Visible leadership that inspires positive school communities
Wellbeing should not only refer to students of a high school. All teachers and staff should be a live example of what it means to be in an environment that cultivates wellbeing. If a school has a leadership that is transparent and sincere and builds upon the values that nurture wellbeing, students will follow the example. Parents will also be more likely to trust a school that practices what they preach.
Student Wellbeing Resources
Mental Health Questionnaires
Online screening is one of the quickest and easiest ways to determine if someone is experiencing symptoms of a mental health condition. Here is a website where online screenings are available for different symptoms. These tests, however, should not be considered official diagnoses and if a student is experiencing mental health issues the school should help find a specialist.
There are a handful of apps that are available for students to help with their mental wellbeing. We tried to gather the free ones here but we also included some paid ones:
- Headspace – Relax with guided meditations and mindfulness techniques that bring calm, wellness and balance to your life in just a few minutes a day. Pricing for students is $0.83 USD/month or $9.99 USD/yr.
- Mindshift – A free self-help anxiety relief app, that helps you reduce worry, stress, and panic by following evidence-based strategies.
- Calm – Focuses on meditation and sleep to lower stress and reduce anxiety. You’ll be able to try Calm for free, use a limited free version, or choose the subscription version to get full access.
- Happify – An app for stress and worry. It uses games and activities to help you overcome stress, challenges and negative thoughts. There is both a free and paid version depending on what you’d like to access.
Some interesting studies related to student wellbeing:
- – Waters, L., & Loton, D. (2019). A systematic review of school-based positive psychology interventions. – read here
- – Lindai Xie; Lung Kuo (2021). Role of Academic Emotions in the Relationship between Academic Achievement and Resilience among Eighth Graders. – read here
- – Rasberry CN, Lee SM, Robin L, et al.
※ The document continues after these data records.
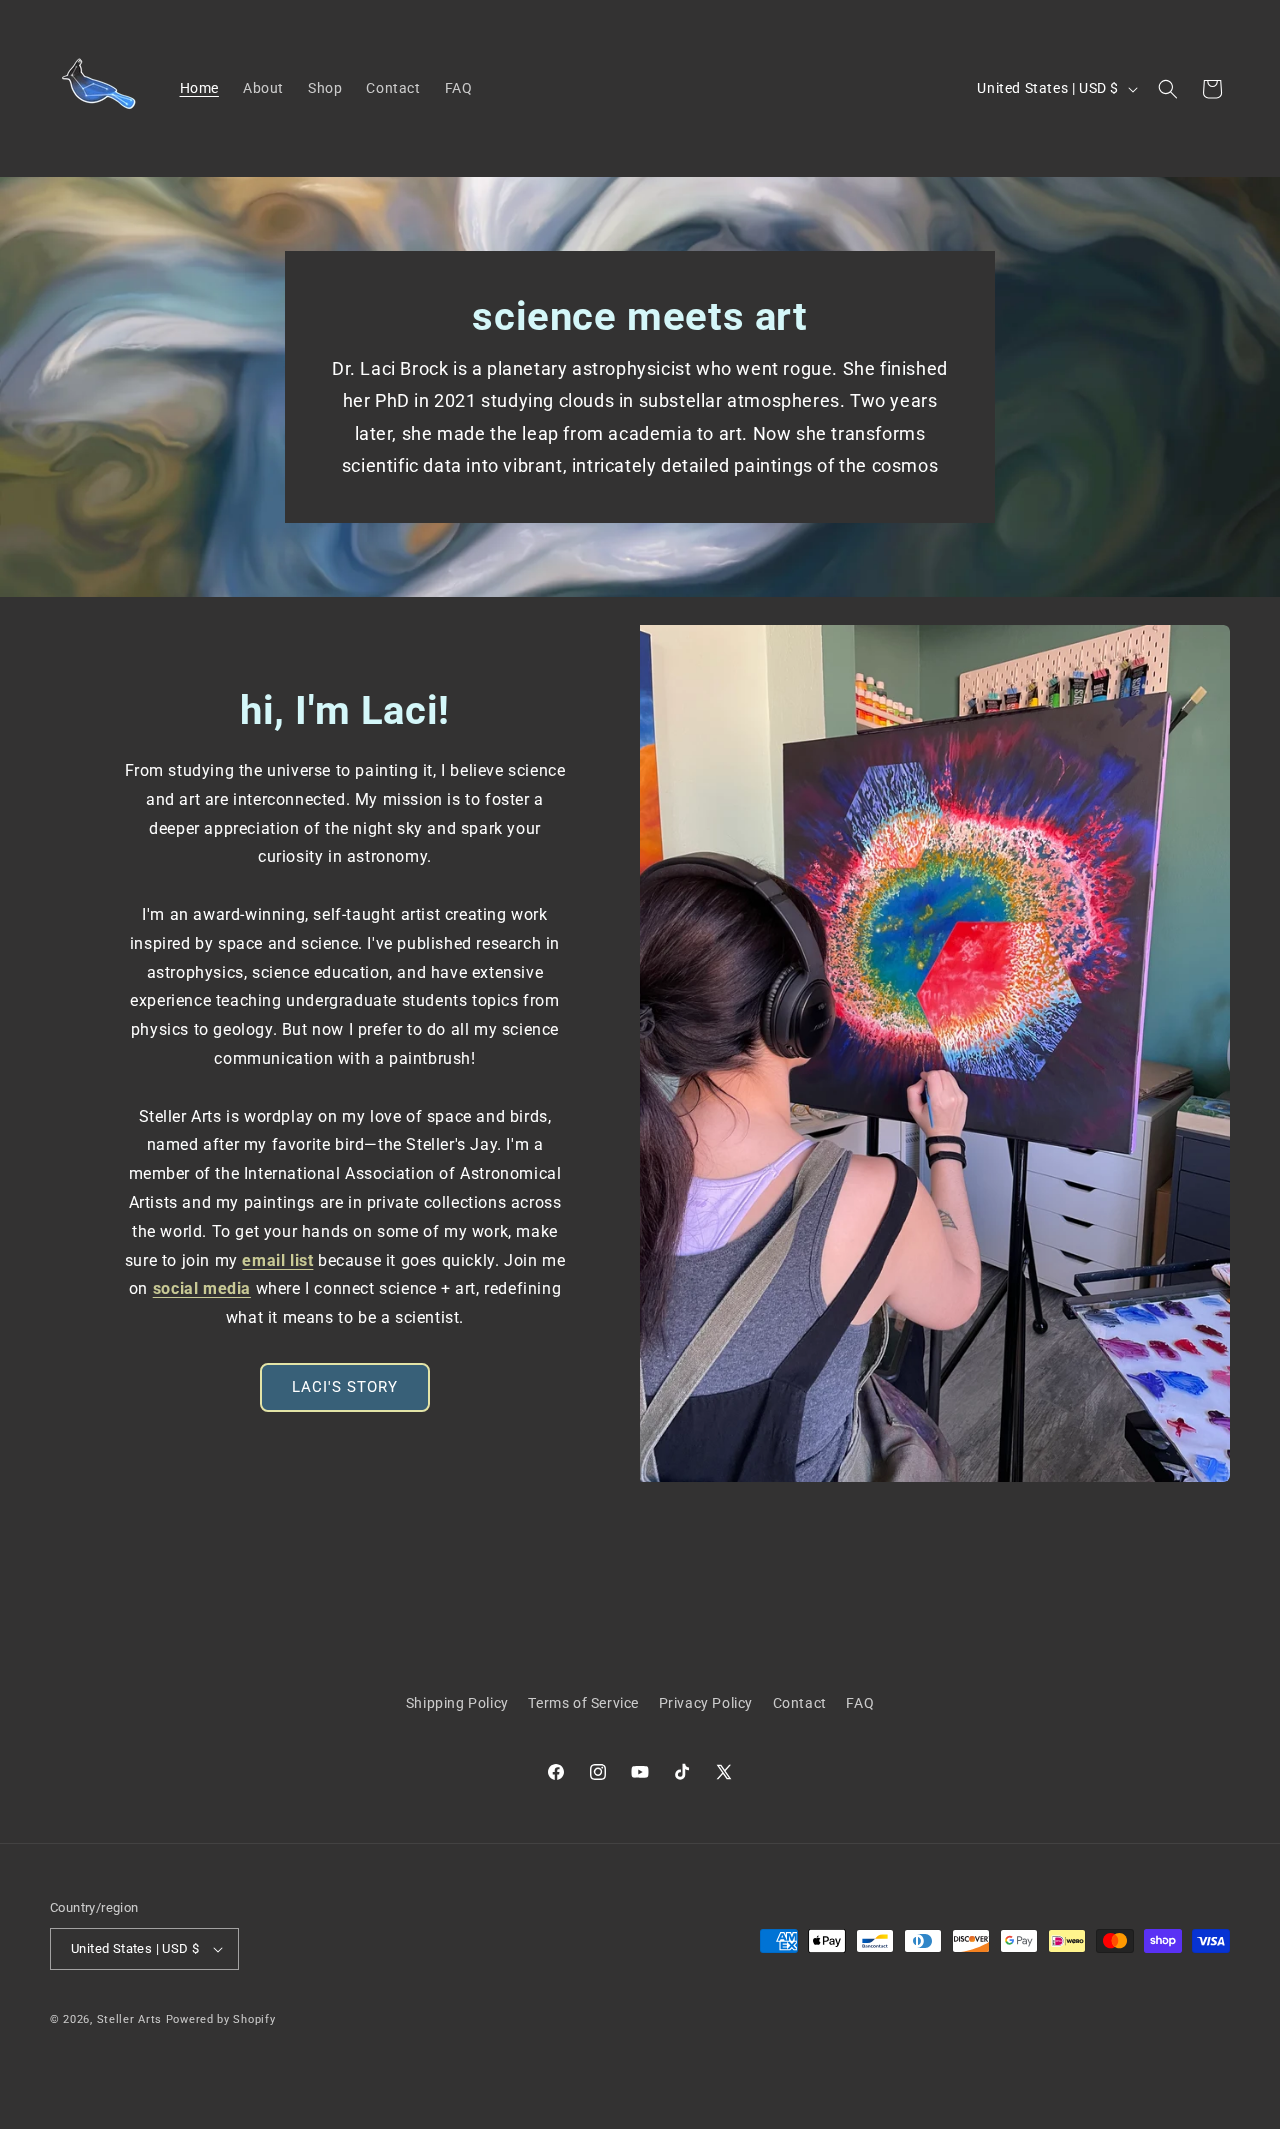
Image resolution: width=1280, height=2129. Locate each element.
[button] (1168, 89)
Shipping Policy (457, 1703)
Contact (800, 1703)
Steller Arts (129, 2019)
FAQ (860, 1703)
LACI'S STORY (345, 1387)
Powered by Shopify (221, 2019)
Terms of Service (583, 1703)
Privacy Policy (706, 1703)
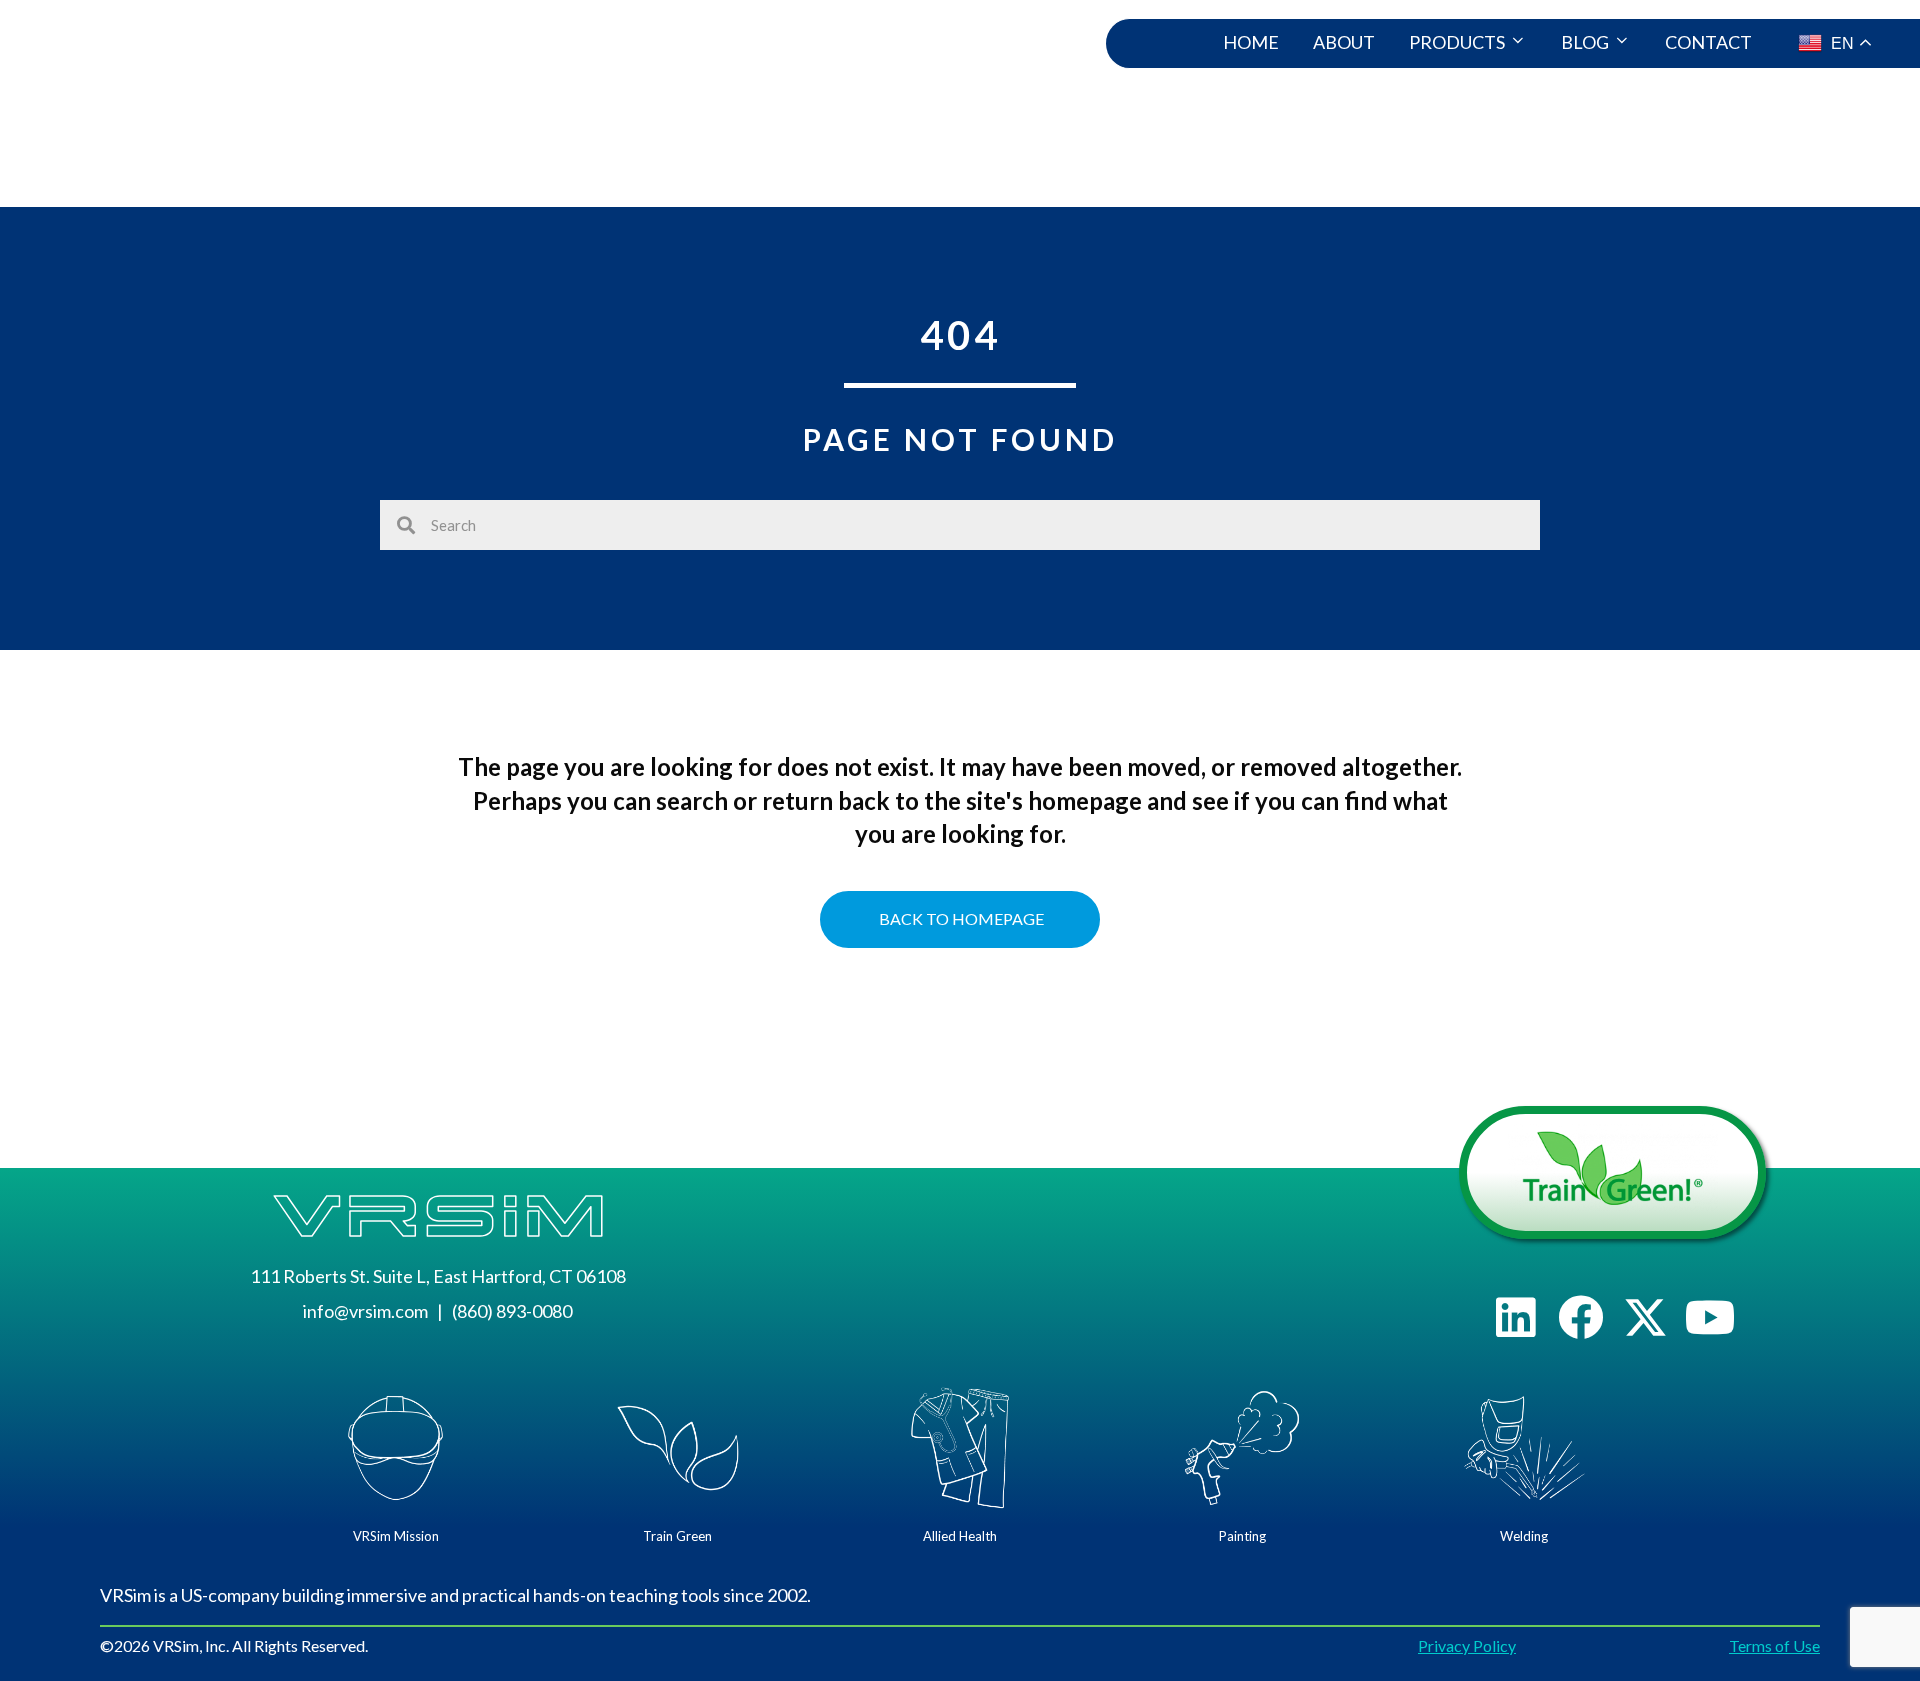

The association between school-based physical activity, including physical education, and academic performance: a systematic review of the literature. 2011 – read here
Student Wellbeing FAQ
How do you promote students’ wellbeing?
Promoting students’ wellbeing can be achieved through strategies such as fostering positive relationships, creating a supportive learning environment, teaching social and emotional skills, addressing academic stress, encouraging physical activity and healthy habits, and providing mental health support.
How do you ensure the wellbeing of students?
The wellbeing of students can be ensured mostly by practising the things mentioned above, and most importantly by being there for them. If students feel safe to voice their concerns, someone can always help them no matter what they are going through.
What are the biggest wellbeing concerns for students in general?
Stress, body image, peer pressure, and social expectations are just some of the wellbeing concerns that students face. Everyone has a private life at home and might be going through something whether they are showing signs of it or not, so we need to be kind, always.
How do you incorporate mental health in the classroom?
To incorporate mental health in the classroom, teachers can integrate social and emotional learning, teach mindfulness practices, provide mental health education, create a safe and supportive environment, and encourage help-seeking behaviour.
What is the wellbeing framework?
The wellbeing framework is a holistic approach to supporting and promoting the well-being of students. It involves focusing on different aspects of well-being, such as physical health, emotional and social development, and academic success, and creating a supportive learning environment that addresses these needs.